While separating these classes frees up scheduling room it also poses an issue for some of the curriculum surrounding the affected classes. Many of these classes are designed to build out student understanding of a time period via their partnership with their respective blocks.

For example, in history students could be learning about the romantic period while reading Frankenstein in their English class. This was designed in order to flesh out a time period and give students a better understanding of what they were learning in either history or English. 

Now with unblocking, classes will have to be either reordered or redesigned to make a more coherent curriculum and more importantly more condensed curriculum.

Classes such as AP US History will now have to condense their curriculum into, at most, 18 weeks and, in the spring terms 14 weeks, to prepare students for AP testing whereas they would have had 32 weeks in the current year-long block model. Not only does this put an immense time crunch for classes like AP European History which not only have to cover centuries of time but also have the added responsibility of teaching students the basic skills needed for AP testing, but it also creates difficulties for teachers who have hands-on projects.

“If you talk to those kids who took the stand alone it was tough,” Fork said. “I think that when the word gets out you’ll see the numbers further decrease, and that’s why I think there is a huge disservice happening.”

Furthermore skills that would have been built on in a class such as AP Lang that transfer into APUSH and back will have to be taught in a vacuum making skills weaker across disciplines.

Essentially this means that basic test taking strategies such as how to make it through certain tests sections, such as how to efficiently read documents for a DBQ or for a Synthesis Essay, will have to be more directly focused on in each class. Rather than the current method of learning it in one class and then practicing the skills in each. 

This restructuring has caused some fustrutration for teachers who have spent months or even years fine tuning their curriculum to function within the blocked model. Coupled with the demand for the classes, this has only added to the frustration. 

“I think that when you have 90 plus kids signing up for the block class it shows demand for that,” Fork said. “If you’re really trying to do what’s best for all students then you would be looking at the fact that there is demand.”

The change has also been questioned by Mowrer, as it does not seem to be linked to student success or failure which leads to the further question of whether or not blocked classes will return in the future.

“It’s hard to say because it didn’t seem as though the decision to unblock the classes was based on data linked to student success – so I’m not sure data demonstrating a lack of student success would compel a change,” Mowrer said.

On that note, with the removal of blocking student schedules are slated to become more flexible. In the past a student who wanted to take an AP History class but not the AP English would have simply had to bear with a class they didn’t like but now they will be able to choose one, or the other, or both classes. 
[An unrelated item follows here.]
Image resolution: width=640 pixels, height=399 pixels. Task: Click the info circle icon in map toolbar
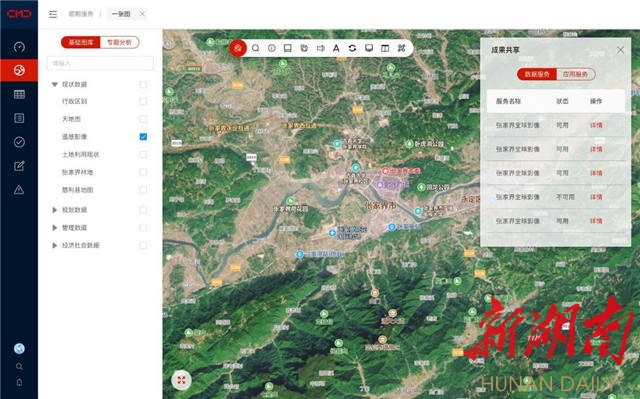point(272,48)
Some students who have previously been in blocked classes or who are currently in blocked classes see the change as less than desirable due to the amount of cramming that will have to happen to get ready for AP tests. 

“I don’t think [unblocking] is a good idea because it gives us a whole year to prepare for the AP test, like we have a lot more time to spread out the units,” junior Brooke Alger said. “We didn’t even get through all nine units of APUSH in the year that we had so how are we going to get through it in only one term.”

Other students see unblocking as unfortunate but understand it is an opportunity for students who don’t want to be forced to take a class they don’t have to.

“I would not have taken both of the classes,” Junior Emma Schrezenmeir said. “ I probably would have just taken AP Lang because that’s something you retain skill wise.”

Mowrer fears that unblocking classes will have a negative effect on students and their future AP classes due to a lack of community building as well as a possible lack of success on AP exams.

“We expect to see a negative ripple across all of our AP courses as a result of unblocking,” Mowrer said.